Step 3: The First Commands (Stage, Altitude, Throttle)
Before going too much into controller design, here are some examples of simple unit tests to show what is possible with a controller. The idea is to use basic components (resistors, switches, LEDs, potentiometers) to show how to control or display information from SimPit using an Arduino. All these components are available in an Arduino Starter Kit.
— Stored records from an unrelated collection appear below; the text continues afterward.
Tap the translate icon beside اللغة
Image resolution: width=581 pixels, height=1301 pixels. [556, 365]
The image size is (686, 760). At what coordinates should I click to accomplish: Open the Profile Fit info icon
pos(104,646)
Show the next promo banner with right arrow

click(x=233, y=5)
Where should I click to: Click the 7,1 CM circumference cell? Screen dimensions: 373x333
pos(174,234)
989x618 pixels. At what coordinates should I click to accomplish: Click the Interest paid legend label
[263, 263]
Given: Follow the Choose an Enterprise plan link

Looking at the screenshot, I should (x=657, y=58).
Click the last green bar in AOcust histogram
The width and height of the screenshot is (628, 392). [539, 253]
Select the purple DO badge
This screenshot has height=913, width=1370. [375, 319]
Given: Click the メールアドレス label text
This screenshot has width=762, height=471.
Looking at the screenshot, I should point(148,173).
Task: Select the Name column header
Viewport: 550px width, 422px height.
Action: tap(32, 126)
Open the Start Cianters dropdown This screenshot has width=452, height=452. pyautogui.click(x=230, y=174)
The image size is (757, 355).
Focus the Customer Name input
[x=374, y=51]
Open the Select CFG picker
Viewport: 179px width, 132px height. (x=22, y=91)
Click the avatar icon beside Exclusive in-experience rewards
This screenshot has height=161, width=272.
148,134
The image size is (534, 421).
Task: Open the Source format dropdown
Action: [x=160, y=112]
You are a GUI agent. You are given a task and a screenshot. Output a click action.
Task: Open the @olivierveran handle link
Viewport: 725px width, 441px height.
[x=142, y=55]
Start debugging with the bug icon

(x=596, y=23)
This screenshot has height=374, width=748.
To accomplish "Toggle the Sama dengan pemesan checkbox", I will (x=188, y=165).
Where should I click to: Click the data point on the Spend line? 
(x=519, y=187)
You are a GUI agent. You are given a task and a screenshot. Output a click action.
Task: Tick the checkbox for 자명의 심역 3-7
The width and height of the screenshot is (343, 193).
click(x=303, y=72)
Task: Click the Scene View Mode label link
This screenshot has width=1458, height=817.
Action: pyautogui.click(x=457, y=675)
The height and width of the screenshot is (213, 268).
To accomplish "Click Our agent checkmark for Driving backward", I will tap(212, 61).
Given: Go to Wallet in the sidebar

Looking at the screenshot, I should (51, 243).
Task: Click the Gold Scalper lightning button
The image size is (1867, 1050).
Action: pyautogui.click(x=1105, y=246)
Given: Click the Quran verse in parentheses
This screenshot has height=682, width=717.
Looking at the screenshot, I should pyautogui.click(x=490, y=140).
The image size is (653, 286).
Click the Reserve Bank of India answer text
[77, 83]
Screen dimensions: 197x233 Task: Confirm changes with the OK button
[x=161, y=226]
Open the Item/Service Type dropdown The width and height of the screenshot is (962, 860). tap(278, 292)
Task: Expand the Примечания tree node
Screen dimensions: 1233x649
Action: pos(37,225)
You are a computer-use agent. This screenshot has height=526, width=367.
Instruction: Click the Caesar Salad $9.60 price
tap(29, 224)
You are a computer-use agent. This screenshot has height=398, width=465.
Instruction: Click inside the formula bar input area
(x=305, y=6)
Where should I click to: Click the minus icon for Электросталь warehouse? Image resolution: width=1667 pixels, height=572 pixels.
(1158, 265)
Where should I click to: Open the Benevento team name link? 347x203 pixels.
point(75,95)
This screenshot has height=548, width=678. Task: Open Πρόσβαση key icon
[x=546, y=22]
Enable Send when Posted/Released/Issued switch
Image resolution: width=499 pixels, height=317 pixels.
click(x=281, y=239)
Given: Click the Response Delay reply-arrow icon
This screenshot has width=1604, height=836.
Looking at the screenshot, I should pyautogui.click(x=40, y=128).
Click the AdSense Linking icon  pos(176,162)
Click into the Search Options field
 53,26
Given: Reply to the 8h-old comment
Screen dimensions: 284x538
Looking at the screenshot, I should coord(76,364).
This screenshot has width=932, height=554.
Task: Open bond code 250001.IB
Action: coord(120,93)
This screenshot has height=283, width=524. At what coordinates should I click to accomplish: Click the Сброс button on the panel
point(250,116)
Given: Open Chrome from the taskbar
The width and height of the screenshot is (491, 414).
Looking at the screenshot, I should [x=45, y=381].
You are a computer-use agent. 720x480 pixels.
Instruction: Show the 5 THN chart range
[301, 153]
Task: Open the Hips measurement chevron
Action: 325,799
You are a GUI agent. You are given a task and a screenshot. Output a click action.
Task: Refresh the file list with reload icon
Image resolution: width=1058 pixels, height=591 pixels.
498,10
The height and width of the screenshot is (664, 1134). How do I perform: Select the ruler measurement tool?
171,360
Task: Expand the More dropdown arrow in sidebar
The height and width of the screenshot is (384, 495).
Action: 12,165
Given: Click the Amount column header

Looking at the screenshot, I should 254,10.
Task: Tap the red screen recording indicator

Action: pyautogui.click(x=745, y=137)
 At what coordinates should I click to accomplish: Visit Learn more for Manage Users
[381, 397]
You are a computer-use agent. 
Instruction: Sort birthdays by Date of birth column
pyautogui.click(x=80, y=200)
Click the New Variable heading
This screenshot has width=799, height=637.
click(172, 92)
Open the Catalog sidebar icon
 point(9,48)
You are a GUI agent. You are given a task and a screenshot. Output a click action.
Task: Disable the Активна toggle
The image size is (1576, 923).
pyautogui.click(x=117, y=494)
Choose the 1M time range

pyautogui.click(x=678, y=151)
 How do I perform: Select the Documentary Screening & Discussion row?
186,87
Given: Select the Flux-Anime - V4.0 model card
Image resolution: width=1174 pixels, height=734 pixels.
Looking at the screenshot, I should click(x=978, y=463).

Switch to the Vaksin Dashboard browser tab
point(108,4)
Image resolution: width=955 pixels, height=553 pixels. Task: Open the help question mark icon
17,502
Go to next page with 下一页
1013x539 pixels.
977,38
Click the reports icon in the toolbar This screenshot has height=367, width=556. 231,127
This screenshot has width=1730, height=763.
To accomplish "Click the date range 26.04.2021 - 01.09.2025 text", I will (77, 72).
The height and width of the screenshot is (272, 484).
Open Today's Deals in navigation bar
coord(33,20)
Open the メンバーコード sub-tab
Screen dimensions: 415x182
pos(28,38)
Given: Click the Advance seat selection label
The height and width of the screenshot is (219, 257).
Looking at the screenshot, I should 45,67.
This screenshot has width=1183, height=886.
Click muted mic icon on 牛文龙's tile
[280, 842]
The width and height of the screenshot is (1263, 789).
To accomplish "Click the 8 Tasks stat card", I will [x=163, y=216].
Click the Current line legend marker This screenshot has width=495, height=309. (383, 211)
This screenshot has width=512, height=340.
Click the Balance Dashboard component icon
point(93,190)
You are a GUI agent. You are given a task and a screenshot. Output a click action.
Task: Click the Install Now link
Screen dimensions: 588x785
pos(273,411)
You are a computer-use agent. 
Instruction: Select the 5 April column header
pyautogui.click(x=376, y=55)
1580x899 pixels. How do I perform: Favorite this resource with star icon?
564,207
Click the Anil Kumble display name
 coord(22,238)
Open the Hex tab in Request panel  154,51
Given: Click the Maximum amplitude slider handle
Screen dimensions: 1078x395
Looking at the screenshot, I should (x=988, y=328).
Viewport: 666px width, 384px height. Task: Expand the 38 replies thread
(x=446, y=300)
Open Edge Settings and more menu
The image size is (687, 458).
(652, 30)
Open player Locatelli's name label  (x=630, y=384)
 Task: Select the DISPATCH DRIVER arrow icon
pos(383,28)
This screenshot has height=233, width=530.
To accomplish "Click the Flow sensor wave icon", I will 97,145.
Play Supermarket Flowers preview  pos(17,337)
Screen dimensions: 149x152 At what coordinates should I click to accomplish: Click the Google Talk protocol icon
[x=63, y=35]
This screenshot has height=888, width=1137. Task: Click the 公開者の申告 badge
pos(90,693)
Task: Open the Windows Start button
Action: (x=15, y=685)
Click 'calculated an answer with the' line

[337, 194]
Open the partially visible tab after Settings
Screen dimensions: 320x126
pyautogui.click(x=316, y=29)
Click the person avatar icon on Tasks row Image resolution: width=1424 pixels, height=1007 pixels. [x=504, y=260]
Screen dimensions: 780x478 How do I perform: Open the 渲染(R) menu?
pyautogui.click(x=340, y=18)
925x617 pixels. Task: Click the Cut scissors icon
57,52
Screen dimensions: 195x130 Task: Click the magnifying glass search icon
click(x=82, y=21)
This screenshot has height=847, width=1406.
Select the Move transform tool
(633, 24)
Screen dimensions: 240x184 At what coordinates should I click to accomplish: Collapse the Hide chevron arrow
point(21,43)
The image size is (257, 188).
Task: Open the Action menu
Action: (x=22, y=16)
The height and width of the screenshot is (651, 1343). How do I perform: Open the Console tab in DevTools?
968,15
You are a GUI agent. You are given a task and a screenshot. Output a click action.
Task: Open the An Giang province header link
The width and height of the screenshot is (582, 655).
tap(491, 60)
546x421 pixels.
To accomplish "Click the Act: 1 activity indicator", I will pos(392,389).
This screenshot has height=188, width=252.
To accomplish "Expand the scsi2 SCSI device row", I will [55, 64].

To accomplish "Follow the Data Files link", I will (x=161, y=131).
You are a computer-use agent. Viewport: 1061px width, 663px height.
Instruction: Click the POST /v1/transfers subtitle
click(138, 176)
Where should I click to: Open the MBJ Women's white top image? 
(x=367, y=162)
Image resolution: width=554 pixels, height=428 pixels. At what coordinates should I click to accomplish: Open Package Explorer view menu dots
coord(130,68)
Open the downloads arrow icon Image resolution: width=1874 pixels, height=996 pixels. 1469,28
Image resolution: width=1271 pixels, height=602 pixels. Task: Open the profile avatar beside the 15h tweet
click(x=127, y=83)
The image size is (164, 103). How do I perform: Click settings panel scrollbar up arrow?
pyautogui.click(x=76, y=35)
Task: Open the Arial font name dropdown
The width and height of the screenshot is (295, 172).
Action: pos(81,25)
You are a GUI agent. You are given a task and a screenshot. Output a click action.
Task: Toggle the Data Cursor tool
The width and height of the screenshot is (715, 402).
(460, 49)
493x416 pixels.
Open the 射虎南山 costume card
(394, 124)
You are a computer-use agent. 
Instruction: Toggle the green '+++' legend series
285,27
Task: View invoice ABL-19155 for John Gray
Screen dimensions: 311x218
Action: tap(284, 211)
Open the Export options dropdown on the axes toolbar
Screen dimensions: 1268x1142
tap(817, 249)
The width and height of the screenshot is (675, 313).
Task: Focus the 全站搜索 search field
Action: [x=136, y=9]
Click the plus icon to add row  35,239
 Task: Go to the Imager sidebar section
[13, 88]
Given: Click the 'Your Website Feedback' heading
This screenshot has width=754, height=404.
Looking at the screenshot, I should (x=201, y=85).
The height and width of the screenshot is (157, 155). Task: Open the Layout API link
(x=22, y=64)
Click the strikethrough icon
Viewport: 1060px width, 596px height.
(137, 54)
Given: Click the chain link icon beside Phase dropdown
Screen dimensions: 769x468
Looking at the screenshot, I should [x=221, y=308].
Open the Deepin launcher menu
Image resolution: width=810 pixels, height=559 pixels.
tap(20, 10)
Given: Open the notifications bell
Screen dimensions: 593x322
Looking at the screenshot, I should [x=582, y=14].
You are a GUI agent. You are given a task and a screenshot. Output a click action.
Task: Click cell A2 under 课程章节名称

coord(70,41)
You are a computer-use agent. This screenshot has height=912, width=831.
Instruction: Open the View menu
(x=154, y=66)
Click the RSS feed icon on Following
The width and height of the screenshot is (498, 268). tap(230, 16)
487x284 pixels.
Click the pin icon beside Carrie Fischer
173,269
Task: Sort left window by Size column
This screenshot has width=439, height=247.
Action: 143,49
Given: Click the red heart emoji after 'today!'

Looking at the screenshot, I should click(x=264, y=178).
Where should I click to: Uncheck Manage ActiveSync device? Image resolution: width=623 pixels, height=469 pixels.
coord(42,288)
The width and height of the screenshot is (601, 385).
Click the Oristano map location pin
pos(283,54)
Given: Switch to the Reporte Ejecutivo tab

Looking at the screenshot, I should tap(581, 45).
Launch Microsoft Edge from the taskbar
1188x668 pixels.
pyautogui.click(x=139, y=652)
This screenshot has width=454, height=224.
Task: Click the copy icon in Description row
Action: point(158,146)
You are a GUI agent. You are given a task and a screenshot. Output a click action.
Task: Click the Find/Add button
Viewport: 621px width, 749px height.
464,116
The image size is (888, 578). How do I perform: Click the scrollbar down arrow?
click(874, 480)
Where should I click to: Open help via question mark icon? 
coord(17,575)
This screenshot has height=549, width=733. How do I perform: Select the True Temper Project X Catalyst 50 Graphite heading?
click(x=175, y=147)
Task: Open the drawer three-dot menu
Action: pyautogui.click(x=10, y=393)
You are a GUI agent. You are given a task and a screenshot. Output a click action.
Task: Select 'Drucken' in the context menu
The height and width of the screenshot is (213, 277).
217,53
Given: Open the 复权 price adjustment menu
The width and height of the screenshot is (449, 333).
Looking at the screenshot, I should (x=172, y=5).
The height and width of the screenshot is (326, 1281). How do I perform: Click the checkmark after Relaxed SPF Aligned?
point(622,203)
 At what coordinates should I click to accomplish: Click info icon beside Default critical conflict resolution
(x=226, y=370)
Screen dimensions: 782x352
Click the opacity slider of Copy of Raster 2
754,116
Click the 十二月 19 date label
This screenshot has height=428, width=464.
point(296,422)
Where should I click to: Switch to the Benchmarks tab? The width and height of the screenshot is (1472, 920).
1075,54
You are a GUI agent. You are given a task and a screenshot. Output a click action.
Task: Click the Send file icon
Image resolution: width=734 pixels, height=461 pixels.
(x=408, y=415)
It is recommended that you first learn a bit about your Arduino and do a few of the basic tutorials found on the Arduino website, suck as Blink. It is also necessary to install Simpit and its associated library by following the install instructions.
Hello World example
Goal: Confirm connection with KSP.
Step 1: Connect the arduino via USB.
Step 2: Open the Arduino IDE and select your serial port by going into Tools>Port and choosing from the list. You may have several ports displayed, so to know which is the right one, disconnect your arduino and see which one disappears from the list. It may also say "Arduino Uno" next to it if you are using an Uno. Then upload the code to the Arduino. Remember this port name for later. Make sure the Serial Monitor is closed (or else KSP will not be able to open the connection to Arduino since only one program can use a USB connection at any time).
Step 3: Ensure that the LED on your arduino is ON. It should turn on as a result of the uploaded code and should turn on when the arduino is plugged in.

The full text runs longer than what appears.